**** Text ****
Moore to the Point
Hello, fellow wayfarers. How caring for the vulnerable often puts us out of step with our “tribes” … Wendell Berry on Christian nationalism … Why we shouldn’t say, “Even if Christianity is not true, it’s the best way to live” … And a Desert Island Playlist from the United Kingdom … This is this week’s Moore to the Point.
Russell Moore
Abortion, Social Justice, and the Call of the Tribe

From all indications, the Supreme Court is poised to overturn the almost 50-year precedent enshrining legal abortion as a constitutional right.

As expected, this does not sit well with supporters of Roe v. Wade (a majority of the country, according to most polls). Some are suggesting that it manifests a kind of soft theocracy—that we who are pro-life are imposing our religious views on the rest of the country. For others, the charge is not that pro-life Americans are too consumed with abortion but that abortion is just a stalking horse for the real issue: white supremacy and Christian nationalism.

The first argument goes back almost to the days of Roe itself. The idea is that most people oppose abortion because of a religious commitment. Sure, the argument goes, you might find an atheist pro-lifer here or there, but most people participating in the March for Life or working at the nearest crisis pregnancy center are Roman Catholics, evangelical Protestants, or sometimes Orthodox Jews. In this view, then, to oppose legal abortion is to impose that religious viewpoint on others, thus violating the religious freedom of those who don’t believe the fetus to be a person.

Of course, such allegations would be true if anyone were seeking to impose a religious dogma. That’s why I oppose, for instance, public school teachers offering a gospel invitation at the close of a class period or municipal governments declaring that the Trinity is the truth.

A religion cannot and should not be coerced. But this doesn’t mean that religious motivations shouldn’t inform what Christians—or others—care about.

I support religious freedom for everybody—Jews, Muslims, Wiccans, atheists, my fellow evangelical Christians, and so on—not only because I believe in the founding principles of this country but also because I believe, on the basis of biblical revelation, that the gospel must be received by faith, not by force.

I care about not coercing people to accept my religious doctrines. I think it’s demonstrably bad for society, but more importantly, I think it confuses the gospel and hurts the church.
**** Dataset excerpts ****
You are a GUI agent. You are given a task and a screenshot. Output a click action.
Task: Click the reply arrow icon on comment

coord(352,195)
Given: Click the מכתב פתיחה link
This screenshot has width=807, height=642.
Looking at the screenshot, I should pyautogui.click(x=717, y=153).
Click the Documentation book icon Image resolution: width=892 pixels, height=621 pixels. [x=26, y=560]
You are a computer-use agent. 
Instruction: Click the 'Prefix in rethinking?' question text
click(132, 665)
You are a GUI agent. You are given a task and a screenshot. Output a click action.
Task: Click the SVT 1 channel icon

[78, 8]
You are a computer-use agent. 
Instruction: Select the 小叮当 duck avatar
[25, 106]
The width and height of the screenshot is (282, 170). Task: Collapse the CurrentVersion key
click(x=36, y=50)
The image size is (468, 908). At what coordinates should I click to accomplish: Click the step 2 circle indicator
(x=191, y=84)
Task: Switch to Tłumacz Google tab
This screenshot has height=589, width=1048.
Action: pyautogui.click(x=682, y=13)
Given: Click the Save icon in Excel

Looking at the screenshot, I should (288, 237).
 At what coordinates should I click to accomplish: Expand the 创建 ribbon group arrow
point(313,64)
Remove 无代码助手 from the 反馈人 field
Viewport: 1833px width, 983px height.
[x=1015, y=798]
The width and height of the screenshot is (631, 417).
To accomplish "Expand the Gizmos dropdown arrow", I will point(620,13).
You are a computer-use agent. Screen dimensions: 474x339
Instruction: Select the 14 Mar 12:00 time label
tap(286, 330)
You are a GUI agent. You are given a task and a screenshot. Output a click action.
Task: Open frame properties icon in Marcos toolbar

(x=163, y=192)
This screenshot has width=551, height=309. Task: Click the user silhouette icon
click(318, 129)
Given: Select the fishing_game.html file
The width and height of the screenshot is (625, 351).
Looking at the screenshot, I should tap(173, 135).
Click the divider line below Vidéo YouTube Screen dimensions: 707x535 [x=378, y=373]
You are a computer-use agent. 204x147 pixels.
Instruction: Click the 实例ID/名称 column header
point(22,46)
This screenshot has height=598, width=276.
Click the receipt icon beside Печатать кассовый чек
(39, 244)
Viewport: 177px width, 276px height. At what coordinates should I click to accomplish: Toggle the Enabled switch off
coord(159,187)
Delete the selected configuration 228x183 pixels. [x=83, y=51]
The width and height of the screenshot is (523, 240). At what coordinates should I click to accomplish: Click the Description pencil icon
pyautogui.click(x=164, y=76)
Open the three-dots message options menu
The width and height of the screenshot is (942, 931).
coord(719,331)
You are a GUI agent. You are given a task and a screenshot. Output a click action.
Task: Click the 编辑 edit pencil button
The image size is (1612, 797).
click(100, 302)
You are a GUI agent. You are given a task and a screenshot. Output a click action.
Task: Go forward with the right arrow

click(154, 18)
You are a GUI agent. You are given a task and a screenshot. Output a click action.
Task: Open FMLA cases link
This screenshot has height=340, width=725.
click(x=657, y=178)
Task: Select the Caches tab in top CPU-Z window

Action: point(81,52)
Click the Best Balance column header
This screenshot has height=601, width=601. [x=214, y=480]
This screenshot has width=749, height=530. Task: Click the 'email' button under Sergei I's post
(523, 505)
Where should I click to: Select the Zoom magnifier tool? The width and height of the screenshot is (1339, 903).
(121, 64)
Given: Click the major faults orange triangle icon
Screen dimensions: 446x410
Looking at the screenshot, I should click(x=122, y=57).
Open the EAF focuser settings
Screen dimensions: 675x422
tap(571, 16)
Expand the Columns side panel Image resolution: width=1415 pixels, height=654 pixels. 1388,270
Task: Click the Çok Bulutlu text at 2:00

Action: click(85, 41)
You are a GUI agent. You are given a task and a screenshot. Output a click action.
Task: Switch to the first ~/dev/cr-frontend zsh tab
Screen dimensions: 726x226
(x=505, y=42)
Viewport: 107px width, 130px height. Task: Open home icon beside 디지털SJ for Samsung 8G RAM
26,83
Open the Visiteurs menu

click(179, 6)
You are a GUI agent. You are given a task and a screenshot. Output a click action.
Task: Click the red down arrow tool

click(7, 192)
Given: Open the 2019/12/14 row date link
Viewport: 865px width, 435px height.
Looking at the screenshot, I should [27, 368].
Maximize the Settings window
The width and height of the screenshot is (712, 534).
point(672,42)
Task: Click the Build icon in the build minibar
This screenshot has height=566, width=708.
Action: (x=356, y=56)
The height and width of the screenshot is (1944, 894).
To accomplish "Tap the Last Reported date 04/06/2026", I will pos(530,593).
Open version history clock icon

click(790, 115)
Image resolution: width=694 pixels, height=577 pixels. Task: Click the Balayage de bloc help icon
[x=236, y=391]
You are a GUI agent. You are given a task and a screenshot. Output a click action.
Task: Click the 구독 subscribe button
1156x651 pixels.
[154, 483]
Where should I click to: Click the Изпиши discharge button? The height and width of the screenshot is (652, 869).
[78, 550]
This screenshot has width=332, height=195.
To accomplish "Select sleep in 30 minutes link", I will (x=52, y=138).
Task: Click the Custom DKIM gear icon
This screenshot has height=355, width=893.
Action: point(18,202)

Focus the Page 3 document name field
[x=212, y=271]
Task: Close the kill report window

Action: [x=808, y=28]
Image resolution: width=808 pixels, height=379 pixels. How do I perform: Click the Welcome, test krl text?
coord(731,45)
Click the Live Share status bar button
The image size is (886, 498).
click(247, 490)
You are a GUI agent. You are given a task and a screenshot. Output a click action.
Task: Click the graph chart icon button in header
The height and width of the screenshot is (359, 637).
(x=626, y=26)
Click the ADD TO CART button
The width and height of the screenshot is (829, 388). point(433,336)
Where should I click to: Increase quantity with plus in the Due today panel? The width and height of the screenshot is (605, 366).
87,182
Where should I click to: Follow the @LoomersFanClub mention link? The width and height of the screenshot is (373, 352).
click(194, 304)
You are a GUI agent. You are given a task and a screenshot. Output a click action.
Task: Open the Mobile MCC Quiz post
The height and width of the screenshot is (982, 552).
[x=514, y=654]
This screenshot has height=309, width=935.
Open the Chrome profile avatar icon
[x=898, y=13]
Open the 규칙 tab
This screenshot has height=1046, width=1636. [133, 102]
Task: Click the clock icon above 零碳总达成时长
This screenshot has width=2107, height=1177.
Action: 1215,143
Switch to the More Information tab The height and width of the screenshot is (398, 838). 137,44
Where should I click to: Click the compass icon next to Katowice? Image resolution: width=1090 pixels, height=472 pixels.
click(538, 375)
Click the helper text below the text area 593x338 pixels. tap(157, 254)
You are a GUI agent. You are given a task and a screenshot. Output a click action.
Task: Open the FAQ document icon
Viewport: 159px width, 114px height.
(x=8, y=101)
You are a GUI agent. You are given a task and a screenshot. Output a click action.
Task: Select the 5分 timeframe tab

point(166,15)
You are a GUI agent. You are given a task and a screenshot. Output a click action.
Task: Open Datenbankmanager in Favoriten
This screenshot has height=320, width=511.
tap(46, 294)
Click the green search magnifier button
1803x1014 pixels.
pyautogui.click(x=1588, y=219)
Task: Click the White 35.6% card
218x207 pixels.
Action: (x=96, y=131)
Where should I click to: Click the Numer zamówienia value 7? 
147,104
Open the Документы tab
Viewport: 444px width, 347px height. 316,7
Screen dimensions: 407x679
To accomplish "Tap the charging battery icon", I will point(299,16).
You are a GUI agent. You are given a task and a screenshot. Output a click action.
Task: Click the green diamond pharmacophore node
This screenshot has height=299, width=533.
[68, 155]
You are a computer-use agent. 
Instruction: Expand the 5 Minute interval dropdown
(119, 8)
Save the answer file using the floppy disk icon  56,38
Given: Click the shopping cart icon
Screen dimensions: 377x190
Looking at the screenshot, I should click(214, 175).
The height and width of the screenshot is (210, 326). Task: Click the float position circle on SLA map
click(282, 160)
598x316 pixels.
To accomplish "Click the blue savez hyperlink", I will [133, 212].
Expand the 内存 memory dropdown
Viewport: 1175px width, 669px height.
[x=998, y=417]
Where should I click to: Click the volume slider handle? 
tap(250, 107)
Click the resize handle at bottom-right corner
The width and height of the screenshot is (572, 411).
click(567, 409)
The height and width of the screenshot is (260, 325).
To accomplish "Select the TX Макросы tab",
****
### What you need to do
a – According to the newsletter, about how old is the precedent that the Supreme Court appears poised to overturn?
b – Print the newsletter passage that begins at the words "A religion cannot" and ends after the words "not by force.".
The data has no connection to the newsletter text.

### Task answers
a – Almost 50 years old.

b –
A religion cannot and should not be coerced. But this doesn’t mean that religious motivations shouldn’t inform what Christians—or others—care about.

I support religious freedom for everybody—Jews, Muslims, Wiccans, atheists, my fellow evangelical Christians, and so on—not only because I believe in the founding principles of this country but also because I believe, on the basis of biblical revelation, that the gospel must be received by faith, not by force.